Thursday’s profit tip for authors
Professional Services Marketing: How the Best Firms Build Premier Brands, Thriving Lead Generation Engines, and Cultures of Business Development Success is a “must read” for nonfiction authors interested in leveraging their book into back-end coaching, consulting, and speaking profits.
Today’s informed authors understand that book sales typically represent only a small portion of the author’s income. In most cases, the majority of the author’s income comes from coach, consulting, and speaking activities–all of which require the author to be able to market and sell their professional services.
Professional Services Marketing is a “soup to nuts” guide written by two professionals whose company has been researching what works, and what doesn’t work, in service marketing for decades. Its 23 chapters address every aspect of the topic, including:
- Client expectations
- Target marketing
- Pricing
- Offer development
- Message development
- Lead generation
- Branding
- Pricing
- Client development
- Client retention
As an example of Professional Services Marketing’s pragmatism and tone is the following sentence from the introduction:
The first rule of services marketing–a key to revenue and profitability grown–is getting your service right.
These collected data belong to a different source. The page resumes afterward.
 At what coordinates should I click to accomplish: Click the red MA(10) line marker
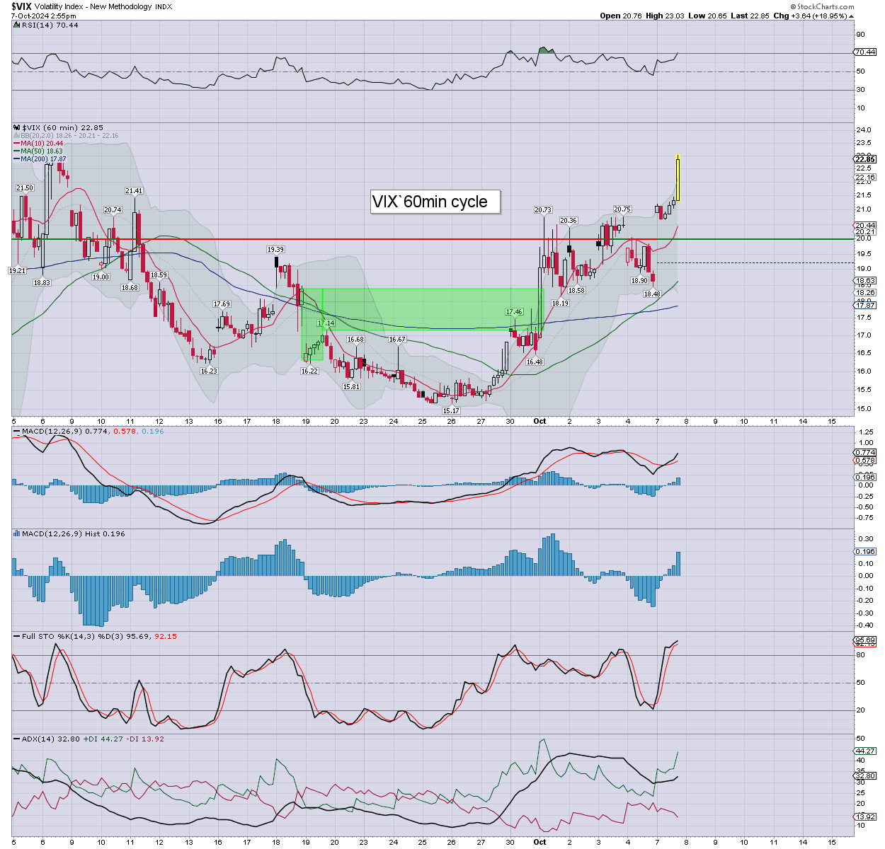pos(16,144)
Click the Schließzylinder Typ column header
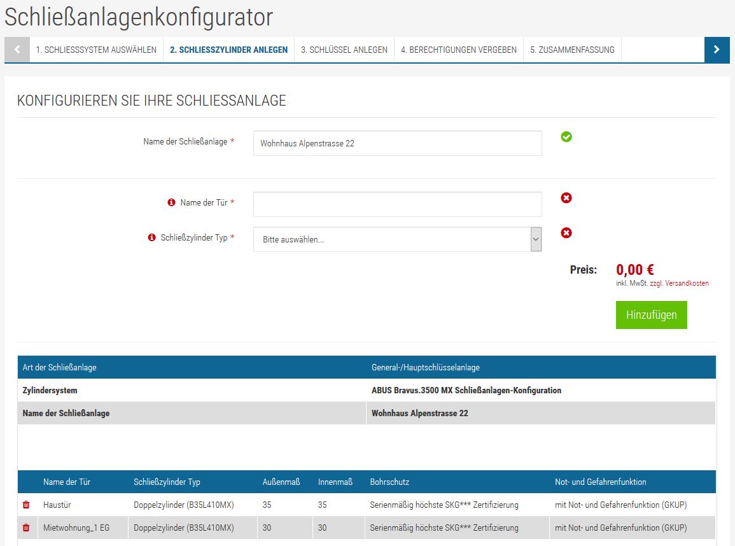735x546 pixels. pyautogui.click(x=167, y=482)
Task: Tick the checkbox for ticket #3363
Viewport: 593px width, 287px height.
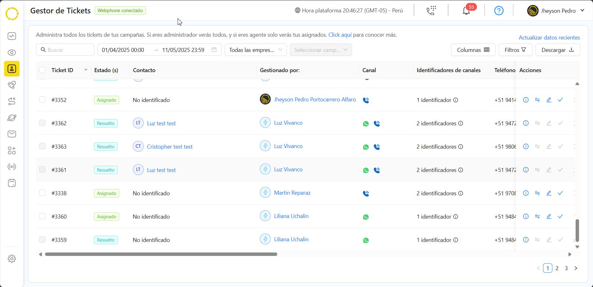Action: [42, 146]
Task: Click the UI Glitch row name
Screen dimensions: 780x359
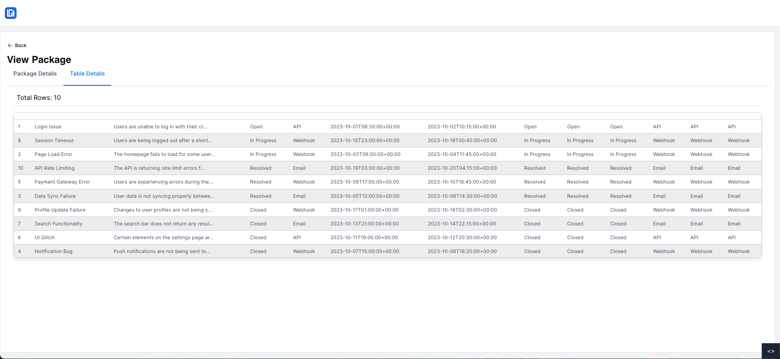Action: coord(44,238)
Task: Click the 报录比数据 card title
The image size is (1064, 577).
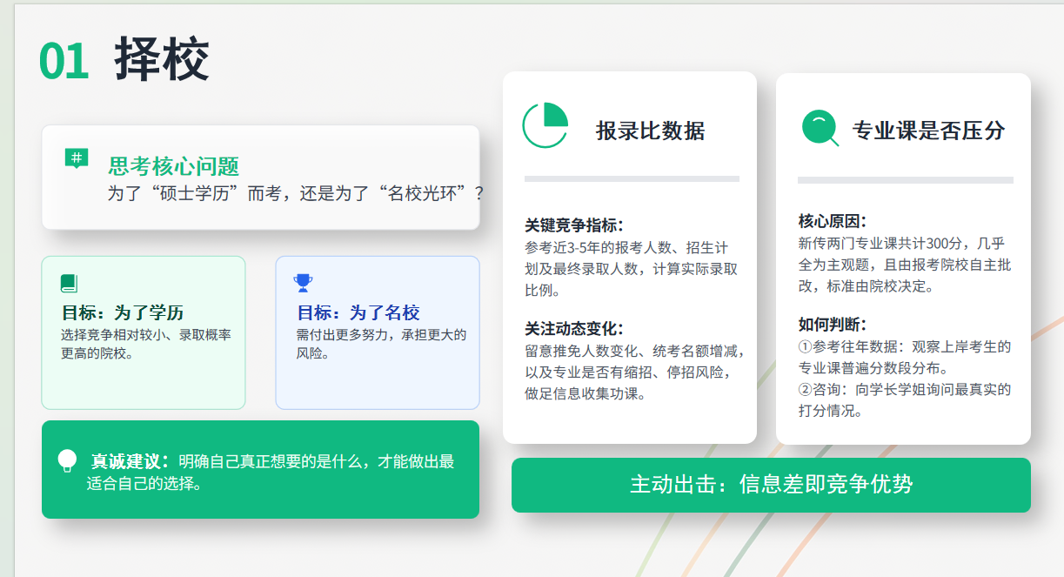Action: click(650, 131)

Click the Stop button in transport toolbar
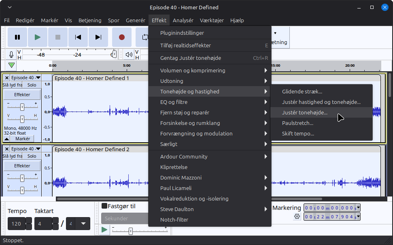pyautogui.click(x=58, y=37)
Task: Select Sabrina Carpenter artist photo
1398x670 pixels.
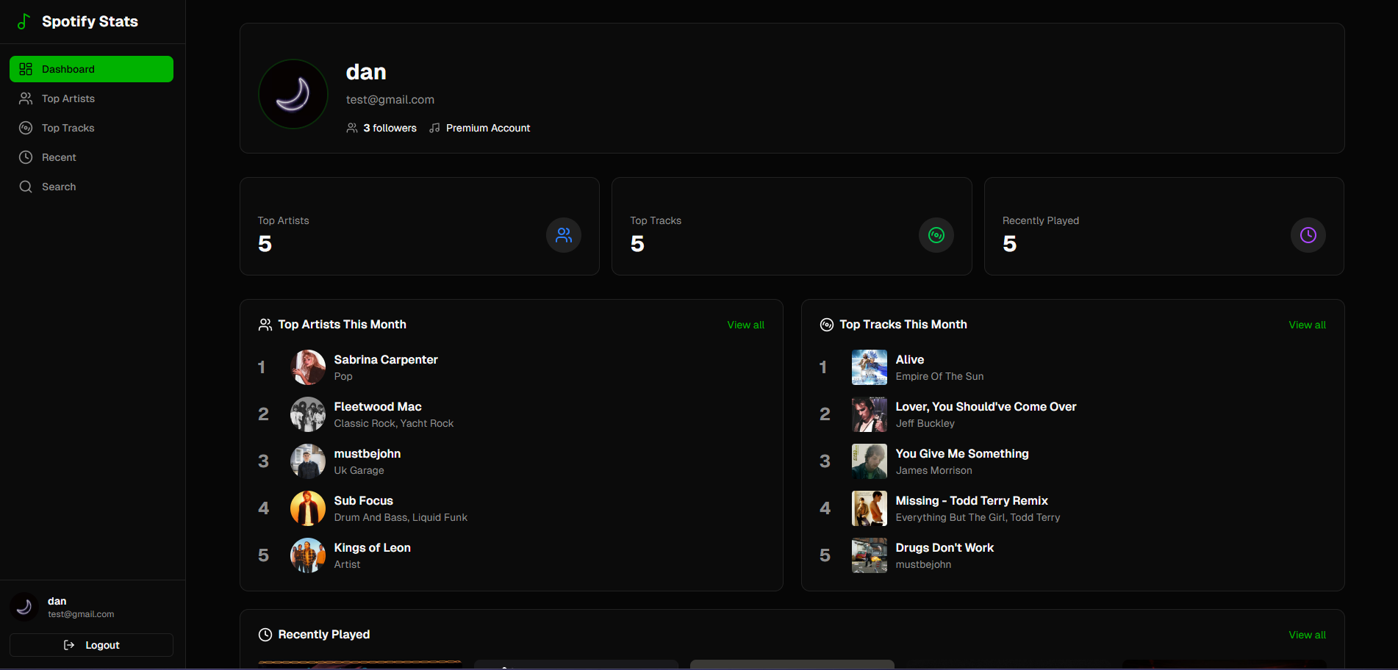Action: coord(308,367)
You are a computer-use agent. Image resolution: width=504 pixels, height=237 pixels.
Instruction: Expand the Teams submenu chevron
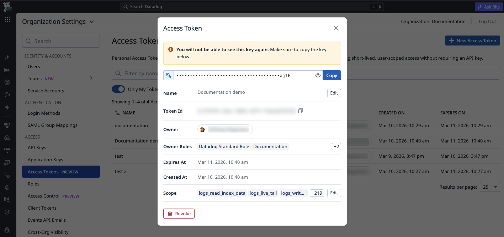tap(91, 78)
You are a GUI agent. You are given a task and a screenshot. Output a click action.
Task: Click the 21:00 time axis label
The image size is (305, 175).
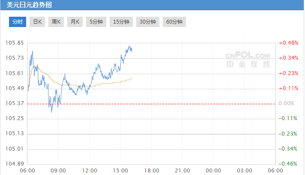click(x=182, y=171)
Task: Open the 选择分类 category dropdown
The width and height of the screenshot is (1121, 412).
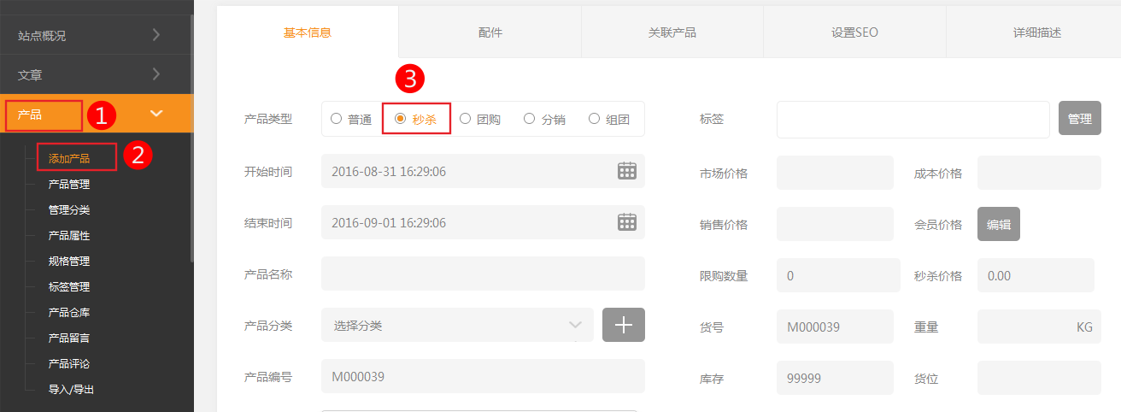Action: point(457,325)
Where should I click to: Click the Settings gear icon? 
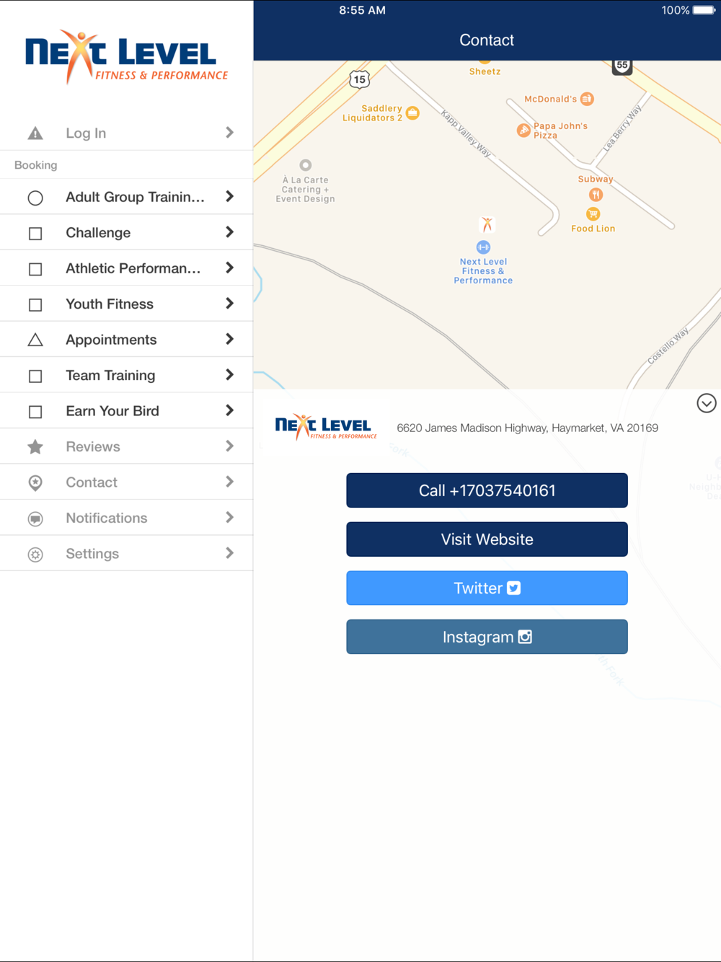click(x=35, y=555)
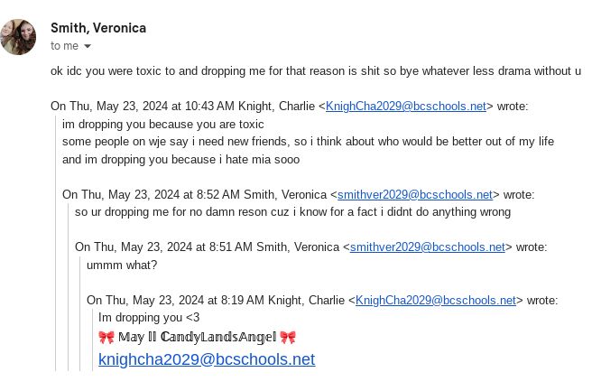
Task: Click line starting 'so ur dropping me'
Action: pyautogui.click(x=292, y=212)
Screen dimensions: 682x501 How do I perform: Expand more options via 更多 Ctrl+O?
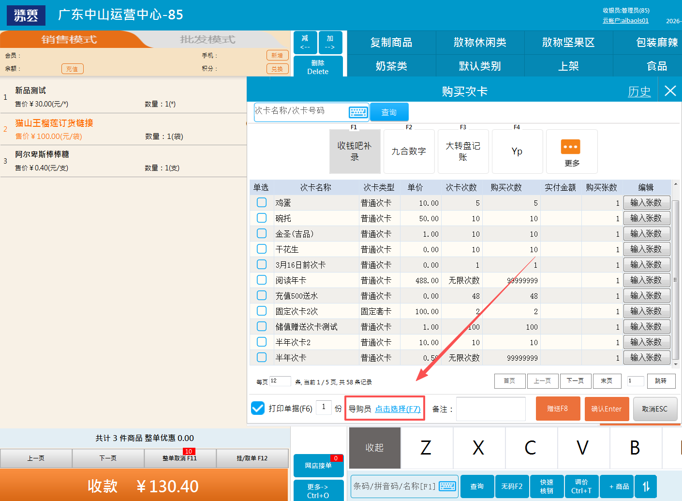pos(318,490)
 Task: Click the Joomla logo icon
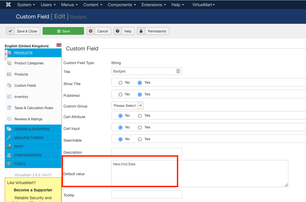8,5
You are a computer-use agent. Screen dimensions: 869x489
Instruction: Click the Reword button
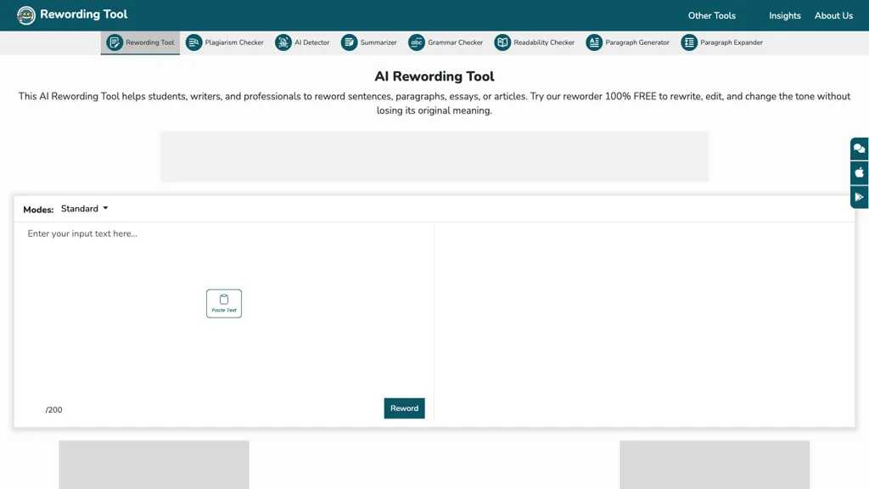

At every point, Mike Schultz and John Doerr emphasize the pragmatic aspects of marketing and selling, i.e., profit generation–dollars & cents results. Branding without sales is wasted.
Another favorite quote that expresses the authors’ approach and style:
If you’re doing only 70 percent of what you need to do, you don’t get 70 percent results; you get much less. Like patching a lead in the bottom of a bucket, if you don’t patch it 100 percent, it still leaks.
Decades of field tested research
The authors have synthesized effective marketing for professional services firms in terms of four measurable outcomes; the first three form the backbone of Professional Services Marketing:
- Conversations with potential buyers
- Better odds of winning client engagement
- Higher revenue per engagement and client, and higher fees for services
- Increased affinity with the actual and potential workforce
It is the emphasis upon “measurable” that sets Professional Services Marketing apart from similar books. Mike Schultz and John E. Doerr are co-founders of the Wellesley Hills Group, a leading business development firm for consultants, attorneys, authors, technology professionals, engineers, and other professional services providers.
The firm’s RainToday.com research and publishing division is responsible for numerous professional research reports. These include:
- How Clients Buy: 2009 Benchmark Report on Professional Services Marketing & Selling from the Client’s Perspective
- What’s Working in Lead Generation
- The Business Book Publishing Series studying the business impact of writing a book and summarizing the best practices of business book authors.
Judging Professional Services Marketing’s true value
Professional Services Marketing synthesizes data from the above, and other, RainToday.com research reports and combines them with detailed suggestions and tips for creating effective marketing in the Web 2.0 age.
Professional Services Marketing offers both absolute and relative value; absolute in the value of its organization, concise style, and detailed information, and relative in terms of its cost compared to the $200 to $400 price range of many of the RainToday.com research reports backing up its advice.
Professional Services Marketing is well written enough to read on a plane or train, yet detailed enough for authors to use it as a daily guide and checklist as they leverage their books to profits from services marketing. This book is likely to become as essential a part of an author’s library as Strunk & White’s The Elements of Style.